Hill's treatment or virtualization of self may seem like an exemplary exploration of Guattari's call for a new artistic means, but his profoundly ambiguous and often entropic relationship with language complicates this as well. For Guattari was always primarily motivated by his social and political project. He relentlessly persisted in different forms asking the same question -- "why have the immense processual potentials brought forth by the revolutions in information processing, telematics, robotics, office automation, biotechnology and so on up to now led only to a monstrous reinforcement of earlier systems of alienation, an oppressive mass-mediated culture and an infantilizing politics of consensus?" (29).

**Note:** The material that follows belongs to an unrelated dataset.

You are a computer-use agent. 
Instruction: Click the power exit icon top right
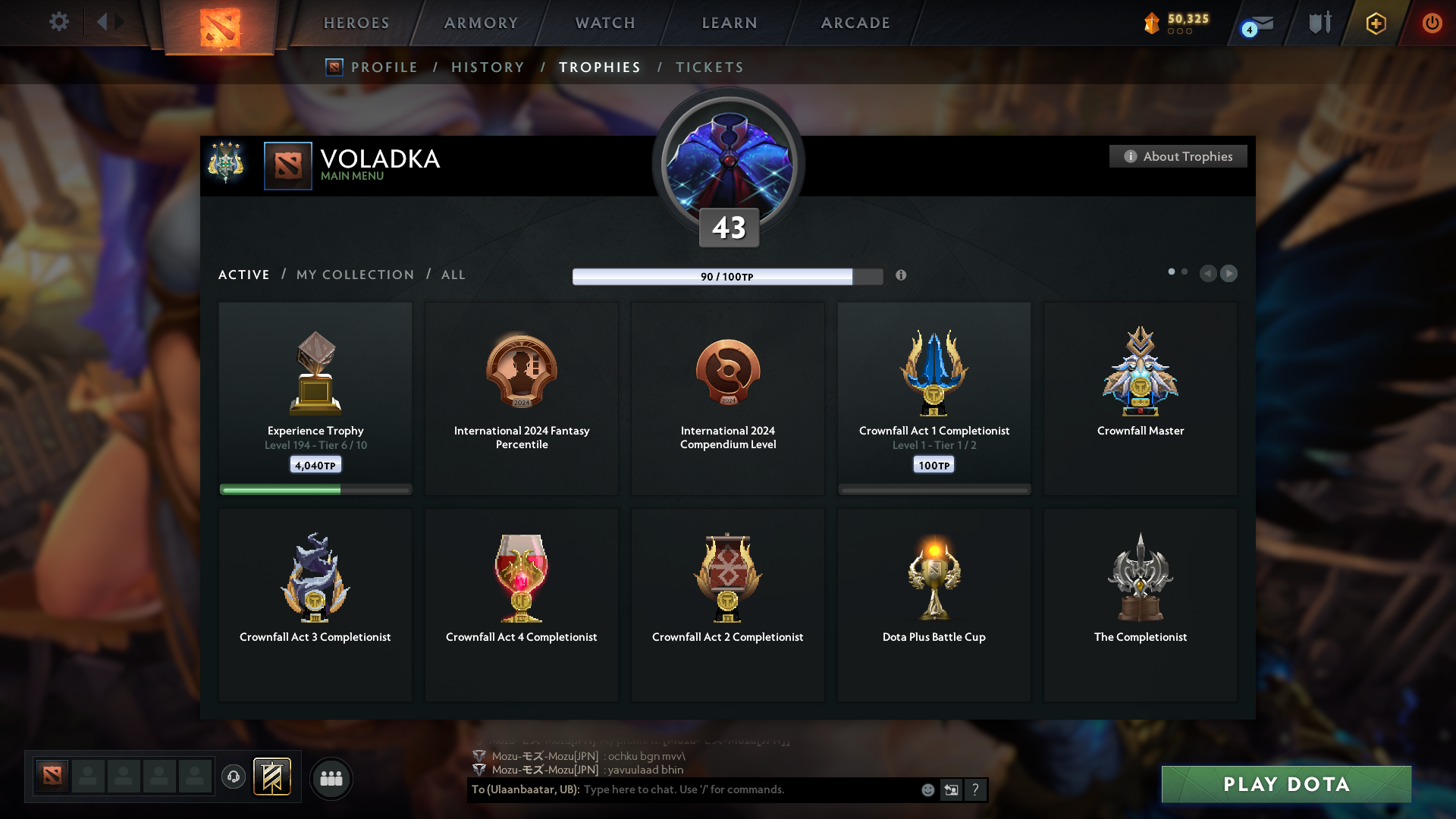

And even processes of subjectivization had no guarantee; Guattari pointed to the Iranian revolution as an authentic process of subjectivization with quasi-fascist results. "The machinic production of subjectivity," Guattari wrote, "can be for the better or for the worse" (30). Hill's value from such a perspective may be the more distancing, reflexive, dialogic aspects of his work, but these aspects take on a distinctly secondary role in the extraordinary complicity and wedding with alien technology demanded of the participant in works like Dervish and Reflex Chamber. Even keeping in mind Holderlin's lines from "Patmos" that were so dear to Heidegger -- "But where danger is, grows/The saving power also..." -- it remains to be seen whether a Heideggerian-based criticism can better rise to the occasion.
Gary Hill is only one among a number of artists where we see dramatic nonlinear ruptures and a certain chaos theory meeting a philosophy of virtuality, an opening out onto a multiplicity of being and beings rather than Being. There is the architecture of Greg Lynn, Peter Eisenman and Toyo Ito among many others which is impossible without advanced nonlinear computer modeling; the liquid, dematerializing imagic canvases of Lydia

Dona that she has compared to the universe of Alice in Wonderland that is shrinking and expanding at the same time; Woody Vasulka's robotic sensing machines made from Los Alamos scrapyards; Nancy Lorenz' mixed media paintings of macroscopic/miscroscopic fractal transformations; Joseph Nechvatal's overloaded, mesmerizing visual archive eaten away by computer viruses, portrayed and transferred onto large canvases via robotic arms. A question which remains is no matter how comprehensible new aesthetic practices may be according to Deleuze and Guattari's models, such art's entropic qualities may in turn question their frequent advocacy and prediction of a "new people" and "new earth" (31), what Arkady Plotnitsky has characterized as their "immense theoretical and political utopias" (32), at least if understood in the old modernist utopic senses. Hill's own allegiance appears to be that model of ecological survival value he culled from Bateson's Steps to an Ecology of Mind, where like in the ecosystem of the forest some thoughts, and by implication artistic movements live, and other thoughts die (33).


Paper presented May 12, 1999,
at International Association of Philosophy and Literature (IAPL)
Conference "Postmodern Sites," Hartford, Connecticut.